Partage d’enseignements autour du modèle de Patrick Lencioni

1. Contexte des établissements de santé

Avant même la crise du COVID-19, les établissement de santé hospitaliers comptent entre 10 et 14% d’absentéisme.

Les taux de burn-out observés chez les médecins sont trois fois plus élevés que dans d’autres métiers selon cette étude scientifique de Mars 2019.

La crise sanitaire a à la fois recentré beaucoup d’équipes et d’établissements sur leur coeur de métier, l’excellence et le soin.
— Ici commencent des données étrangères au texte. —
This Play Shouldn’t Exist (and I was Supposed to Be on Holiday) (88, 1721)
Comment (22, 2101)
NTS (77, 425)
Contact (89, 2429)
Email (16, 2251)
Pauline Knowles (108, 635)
Il est sorti de cette période des « pépites qu’il faudra valoriser, reconnaître et cultiver.

De l’autre côté du tableau, dans certains services, les dysfonctionnements déjà existants se sont amplifiés avec des problématiques de gestion des conflits, de communication, de gouvernance et d’organisation.

Les dysfonctionnements d’équipes sont inhérents à toute organisation et rassurez-vous: il est possible d’y remédier ! 

Travailler en équipe est une gymnastique complexe.

Un des principaux facteurs de succès des équipes, au-delà de la qualité de ses compétences techniques est sa capacité à mettre en oeuvre ses qualités humaines et relationnelles au service d’un but commun.

Dans l’univers de la santé, le sens du collectif est évident: il s’agit de la qualité de la prise en charge du patient.

Toutefois, la complexité de l’équation réside dans le fait que les établissements de santé pour servir leur mission doivent aussi intégrer des dimensions d’efficacité qui supposent de fluidifier les relations entre les équipes médicales, paramédicales et les services administratifs, et au sein de ses équipes.   

The 5 dysfunctions of a team

A ce titre, Patrick Lencioni, l’écrivain américain spécialisé dans la gestion d’équipe et la santé organisationnelle, propose un modèle pour faire du travail en équipe, un levier de performance. Dans son livre The Five Dysfunctions of a Team, l’auteur dresse un schéma pyramidal des 5 dysfonctionnements possibles d’une équipe par ordre graduels :

  1. Le manque de Confiance
  2. Des conflits trop inexistants ou, au contraire trop présents
  3. Le risque de désengagement

  4. Des responsabilités peu claires
  5. Le risque d’inattention aux résultats
Les 5 dysfonctionnements d'une équipe

De toute évidence, pour qu’une structure résiste aux épreuves du temps, il faut avant tout de bonnes fondations. La confiance est la base de toute organisation, car elle relie les personne entre elles dans son sens étymologique.  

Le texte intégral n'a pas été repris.